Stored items
****************************************

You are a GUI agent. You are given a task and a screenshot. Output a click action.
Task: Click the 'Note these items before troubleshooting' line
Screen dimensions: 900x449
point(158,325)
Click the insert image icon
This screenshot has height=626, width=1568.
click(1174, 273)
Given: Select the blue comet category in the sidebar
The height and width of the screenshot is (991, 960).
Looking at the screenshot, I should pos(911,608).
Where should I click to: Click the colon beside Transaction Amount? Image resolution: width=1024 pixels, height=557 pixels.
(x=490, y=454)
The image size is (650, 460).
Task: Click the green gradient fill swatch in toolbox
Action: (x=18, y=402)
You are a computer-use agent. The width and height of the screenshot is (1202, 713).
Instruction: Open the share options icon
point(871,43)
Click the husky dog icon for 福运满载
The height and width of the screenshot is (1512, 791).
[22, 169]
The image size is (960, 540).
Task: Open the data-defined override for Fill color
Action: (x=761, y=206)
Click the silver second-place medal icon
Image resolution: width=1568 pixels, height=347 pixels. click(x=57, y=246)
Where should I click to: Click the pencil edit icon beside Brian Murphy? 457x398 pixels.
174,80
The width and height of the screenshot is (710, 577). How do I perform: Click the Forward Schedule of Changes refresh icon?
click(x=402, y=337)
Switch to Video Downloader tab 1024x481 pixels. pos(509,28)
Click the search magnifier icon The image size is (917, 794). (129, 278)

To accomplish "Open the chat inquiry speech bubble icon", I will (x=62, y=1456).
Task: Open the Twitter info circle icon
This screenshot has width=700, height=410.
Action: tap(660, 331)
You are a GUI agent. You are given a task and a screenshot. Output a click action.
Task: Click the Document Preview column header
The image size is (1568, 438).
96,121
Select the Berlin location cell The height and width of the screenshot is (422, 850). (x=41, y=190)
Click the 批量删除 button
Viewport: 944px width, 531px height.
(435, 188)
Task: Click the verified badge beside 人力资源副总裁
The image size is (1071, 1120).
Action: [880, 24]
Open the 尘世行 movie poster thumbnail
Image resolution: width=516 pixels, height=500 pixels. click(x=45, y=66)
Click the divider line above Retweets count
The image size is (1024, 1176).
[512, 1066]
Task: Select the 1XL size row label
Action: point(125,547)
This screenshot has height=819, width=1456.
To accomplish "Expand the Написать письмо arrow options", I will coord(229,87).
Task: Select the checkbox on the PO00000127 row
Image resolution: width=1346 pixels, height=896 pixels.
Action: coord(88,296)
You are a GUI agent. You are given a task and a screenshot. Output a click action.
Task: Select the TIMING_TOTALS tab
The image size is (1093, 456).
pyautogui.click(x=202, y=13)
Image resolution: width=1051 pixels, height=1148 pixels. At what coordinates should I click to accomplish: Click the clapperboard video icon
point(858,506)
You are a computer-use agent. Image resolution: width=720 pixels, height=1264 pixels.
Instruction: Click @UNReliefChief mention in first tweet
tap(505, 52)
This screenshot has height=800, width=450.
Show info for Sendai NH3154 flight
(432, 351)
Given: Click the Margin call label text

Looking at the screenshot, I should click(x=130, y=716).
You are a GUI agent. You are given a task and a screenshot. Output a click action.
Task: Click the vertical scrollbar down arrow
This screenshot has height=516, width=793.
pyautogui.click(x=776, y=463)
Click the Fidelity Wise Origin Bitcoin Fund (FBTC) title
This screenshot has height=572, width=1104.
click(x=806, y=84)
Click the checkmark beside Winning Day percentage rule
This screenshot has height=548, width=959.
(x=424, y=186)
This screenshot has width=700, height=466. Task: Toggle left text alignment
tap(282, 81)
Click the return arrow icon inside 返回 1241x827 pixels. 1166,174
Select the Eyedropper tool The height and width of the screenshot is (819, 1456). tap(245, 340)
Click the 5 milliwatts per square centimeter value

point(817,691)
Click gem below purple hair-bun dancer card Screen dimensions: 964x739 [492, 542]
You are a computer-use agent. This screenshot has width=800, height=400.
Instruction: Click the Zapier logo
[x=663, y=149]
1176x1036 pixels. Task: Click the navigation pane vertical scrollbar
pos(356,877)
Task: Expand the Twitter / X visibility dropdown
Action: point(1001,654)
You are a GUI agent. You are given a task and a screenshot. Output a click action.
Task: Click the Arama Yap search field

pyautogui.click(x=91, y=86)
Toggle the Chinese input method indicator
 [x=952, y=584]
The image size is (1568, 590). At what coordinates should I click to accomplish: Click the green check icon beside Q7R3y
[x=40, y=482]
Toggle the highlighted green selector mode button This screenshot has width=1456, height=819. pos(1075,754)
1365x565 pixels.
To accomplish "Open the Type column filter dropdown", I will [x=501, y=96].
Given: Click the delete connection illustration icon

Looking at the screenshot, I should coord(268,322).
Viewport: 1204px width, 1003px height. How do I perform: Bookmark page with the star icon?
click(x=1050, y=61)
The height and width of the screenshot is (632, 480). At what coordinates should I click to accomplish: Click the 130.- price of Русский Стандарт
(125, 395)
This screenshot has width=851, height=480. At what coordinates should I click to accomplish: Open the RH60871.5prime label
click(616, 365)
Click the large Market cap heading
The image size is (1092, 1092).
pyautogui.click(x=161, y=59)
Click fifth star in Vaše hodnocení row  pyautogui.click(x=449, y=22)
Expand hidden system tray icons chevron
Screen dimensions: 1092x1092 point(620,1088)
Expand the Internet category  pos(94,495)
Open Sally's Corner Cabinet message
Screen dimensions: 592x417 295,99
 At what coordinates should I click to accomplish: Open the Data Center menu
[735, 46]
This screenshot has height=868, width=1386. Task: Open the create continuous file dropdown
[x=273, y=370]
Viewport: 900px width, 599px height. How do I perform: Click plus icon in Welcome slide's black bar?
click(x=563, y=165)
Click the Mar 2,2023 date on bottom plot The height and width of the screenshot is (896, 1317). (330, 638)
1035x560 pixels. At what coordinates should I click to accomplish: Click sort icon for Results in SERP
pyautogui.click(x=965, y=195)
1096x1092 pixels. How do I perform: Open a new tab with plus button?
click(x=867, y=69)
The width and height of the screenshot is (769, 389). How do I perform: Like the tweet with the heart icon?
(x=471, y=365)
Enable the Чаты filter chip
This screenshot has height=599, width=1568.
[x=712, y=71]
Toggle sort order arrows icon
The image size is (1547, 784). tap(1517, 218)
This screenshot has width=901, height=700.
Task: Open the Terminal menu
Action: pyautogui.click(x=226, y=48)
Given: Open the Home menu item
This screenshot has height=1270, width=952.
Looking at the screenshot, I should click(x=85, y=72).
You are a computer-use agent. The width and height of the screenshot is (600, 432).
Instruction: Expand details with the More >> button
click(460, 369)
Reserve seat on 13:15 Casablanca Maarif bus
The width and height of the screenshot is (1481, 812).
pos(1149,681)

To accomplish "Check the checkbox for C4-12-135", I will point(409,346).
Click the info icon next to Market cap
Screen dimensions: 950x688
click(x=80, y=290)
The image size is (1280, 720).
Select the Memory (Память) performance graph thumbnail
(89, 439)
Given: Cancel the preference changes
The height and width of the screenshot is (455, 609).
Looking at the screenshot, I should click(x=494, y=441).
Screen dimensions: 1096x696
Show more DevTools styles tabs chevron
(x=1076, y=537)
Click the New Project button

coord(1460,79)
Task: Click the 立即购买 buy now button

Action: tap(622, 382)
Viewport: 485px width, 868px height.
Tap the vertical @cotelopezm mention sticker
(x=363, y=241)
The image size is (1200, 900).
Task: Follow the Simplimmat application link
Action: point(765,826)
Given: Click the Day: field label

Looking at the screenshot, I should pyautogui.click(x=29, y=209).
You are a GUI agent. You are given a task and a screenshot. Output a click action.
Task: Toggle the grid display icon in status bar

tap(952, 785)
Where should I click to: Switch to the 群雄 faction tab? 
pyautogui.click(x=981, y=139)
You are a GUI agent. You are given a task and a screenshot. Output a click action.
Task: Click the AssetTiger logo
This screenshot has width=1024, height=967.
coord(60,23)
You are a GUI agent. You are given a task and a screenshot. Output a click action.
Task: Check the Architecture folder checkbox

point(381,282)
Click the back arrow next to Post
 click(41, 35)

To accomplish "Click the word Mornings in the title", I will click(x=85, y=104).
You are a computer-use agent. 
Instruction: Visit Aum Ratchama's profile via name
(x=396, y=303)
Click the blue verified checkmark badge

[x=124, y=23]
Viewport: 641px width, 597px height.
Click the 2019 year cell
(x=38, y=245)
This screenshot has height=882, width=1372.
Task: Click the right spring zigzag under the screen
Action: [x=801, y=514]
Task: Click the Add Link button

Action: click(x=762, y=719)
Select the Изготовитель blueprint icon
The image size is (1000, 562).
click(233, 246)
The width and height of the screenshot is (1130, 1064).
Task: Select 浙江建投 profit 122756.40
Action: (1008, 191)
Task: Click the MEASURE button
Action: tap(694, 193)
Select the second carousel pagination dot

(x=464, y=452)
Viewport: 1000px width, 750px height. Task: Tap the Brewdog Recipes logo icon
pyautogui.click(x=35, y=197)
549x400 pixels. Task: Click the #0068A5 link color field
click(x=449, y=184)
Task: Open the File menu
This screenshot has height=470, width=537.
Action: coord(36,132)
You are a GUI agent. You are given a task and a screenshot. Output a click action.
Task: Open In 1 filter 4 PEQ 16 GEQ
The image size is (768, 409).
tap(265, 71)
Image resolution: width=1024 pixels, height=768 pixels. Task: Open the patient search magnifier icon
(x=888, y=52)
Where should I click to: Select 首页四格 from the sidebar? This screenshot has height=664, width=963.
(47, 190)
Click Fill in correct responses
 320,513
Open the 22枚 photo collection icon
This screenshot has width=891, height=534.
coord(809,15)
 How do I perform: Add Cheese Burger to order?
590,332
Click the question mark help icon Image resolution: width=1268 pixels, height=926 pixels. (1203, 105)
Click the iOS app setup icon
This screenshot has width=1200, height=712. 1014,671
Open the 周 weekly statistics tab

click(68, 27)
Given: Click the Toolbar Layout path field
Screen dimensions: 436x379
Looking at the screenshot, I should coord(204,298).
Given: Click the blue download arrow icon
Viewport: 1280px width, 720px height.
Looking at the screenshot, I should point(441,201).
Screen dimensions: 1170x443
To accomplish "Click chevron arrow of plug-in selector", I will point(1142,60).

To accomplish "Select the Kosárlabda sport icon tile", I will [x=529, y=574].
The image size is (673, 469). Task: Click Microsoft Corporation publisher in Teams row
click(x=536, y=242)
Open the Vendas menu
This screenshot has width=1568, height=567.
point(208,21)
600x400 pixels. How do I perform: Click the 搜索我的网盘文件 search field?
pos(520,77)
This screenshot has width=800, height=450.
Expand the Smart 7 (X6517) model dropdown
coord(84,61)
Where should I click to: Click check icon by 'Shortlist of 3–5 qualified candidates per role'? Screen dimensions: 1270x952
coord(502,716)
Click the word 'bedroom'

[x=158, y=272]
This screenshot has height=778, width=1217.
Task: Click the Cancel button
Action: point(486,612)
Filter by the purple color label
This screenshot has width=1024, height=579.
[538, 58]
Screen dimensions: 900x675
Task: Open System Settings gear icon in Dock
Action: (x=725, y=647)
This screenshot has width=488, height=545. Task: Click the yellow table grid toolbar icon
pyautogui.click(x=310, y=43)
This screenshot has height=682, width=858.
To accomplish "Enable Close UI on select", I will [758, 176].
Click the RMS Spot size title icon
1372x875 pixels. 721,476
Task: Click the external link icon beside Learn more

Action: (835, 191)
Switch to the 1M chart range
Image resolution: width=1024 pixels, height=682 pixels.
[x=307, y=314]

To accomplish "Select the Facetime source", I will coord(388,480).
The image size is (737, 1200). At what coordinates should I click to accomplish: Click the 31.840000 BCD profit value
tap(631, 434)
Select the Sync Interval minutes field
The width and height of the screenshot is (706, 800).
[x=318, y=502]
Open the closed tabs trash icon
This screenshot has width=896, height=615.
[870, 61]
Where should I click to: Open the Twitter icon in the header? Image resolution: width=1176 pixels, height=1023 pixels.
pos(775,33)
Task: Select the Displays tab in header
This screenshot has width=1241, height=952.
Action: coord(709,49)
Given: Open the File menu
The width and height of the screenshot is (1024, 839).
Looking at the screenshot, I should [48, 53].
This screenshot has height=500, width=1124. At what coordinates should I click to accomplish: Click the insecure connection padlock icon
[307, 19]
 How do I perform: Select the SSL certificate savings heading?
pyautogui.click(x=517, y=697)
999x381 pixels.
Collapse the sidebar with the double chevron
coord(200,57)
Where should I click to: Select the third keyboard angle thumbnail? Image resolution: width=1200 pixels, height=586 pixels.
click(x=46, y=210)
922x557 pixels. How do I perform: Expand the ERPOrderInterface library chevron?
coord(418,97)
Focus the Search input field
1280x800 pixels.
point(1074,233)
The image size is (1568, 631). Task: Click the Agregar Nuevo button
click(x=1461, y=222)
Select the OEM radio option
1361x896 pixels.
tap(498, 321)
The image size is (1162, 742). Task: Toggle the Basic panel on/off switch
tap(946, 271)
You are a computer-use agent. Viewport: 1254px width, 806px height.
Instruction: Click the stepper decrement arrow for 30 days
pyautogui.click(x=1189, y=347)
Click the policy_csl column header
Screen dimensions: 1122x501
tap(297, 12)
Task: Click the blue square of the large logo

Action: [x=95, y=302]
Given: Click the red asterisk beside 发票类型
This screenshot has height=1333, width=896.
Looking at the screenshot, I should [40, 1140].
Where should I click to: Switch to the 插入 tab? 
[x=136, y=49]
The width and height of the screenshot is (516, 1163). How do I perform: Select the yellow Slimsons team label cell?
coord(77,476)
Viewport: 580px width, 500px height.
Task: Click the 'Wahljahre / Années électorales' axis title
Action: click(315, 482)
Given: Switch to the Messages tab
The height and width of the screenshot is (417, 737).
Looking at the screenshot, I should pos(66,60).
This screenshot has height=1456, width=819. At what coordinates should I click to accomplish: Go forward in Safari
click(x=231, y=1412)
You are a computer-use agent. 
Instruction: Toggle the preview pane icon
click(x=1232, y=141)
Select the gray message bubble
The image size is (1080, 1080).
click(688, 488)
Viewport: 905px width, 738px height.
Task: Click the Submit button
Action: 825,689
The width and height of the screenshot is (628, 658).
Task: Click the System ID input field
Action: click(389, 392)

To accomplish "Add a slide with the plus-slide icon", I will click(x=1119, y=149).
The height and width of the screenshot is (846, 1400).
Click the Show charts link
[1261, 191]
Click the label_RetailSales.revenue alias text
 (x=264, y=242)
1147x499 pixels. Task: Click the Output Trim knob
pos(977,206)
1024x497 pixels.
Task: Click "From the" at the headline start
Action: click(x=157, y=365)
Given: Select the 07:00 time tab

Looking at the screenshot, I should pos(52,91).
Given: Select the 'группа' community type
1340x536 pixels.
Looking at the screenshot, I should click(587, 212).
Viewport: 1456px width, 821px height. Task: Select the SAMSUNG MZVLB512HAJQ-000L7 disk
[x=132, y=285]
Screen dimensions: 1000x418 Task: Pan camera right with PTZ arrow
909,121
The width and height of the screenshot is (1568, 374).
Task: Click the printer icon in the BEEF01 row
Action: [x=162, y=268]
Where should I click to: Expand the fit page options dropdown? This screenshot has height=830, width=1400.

****************************************

• PROBLEM:
Your task is to gather all lines from the entries above that hold the word "computer".

• THE ANSWER:
You are a computer-use agent. The width and height of the screenshot is (1202, 713).
You are a computer-use agent. Image resolution: width=720 pixels, height=1264 pixels.
You are a computer-use agent. This screenshot has width=800, height=400.
You are a computer-use agent. The width and height of the screenshot is (600, 432).
You are a computer-use agent. 
You are a computer-use agent. Viewport: 1254px width, 806px height.
You are a computer-use agent. 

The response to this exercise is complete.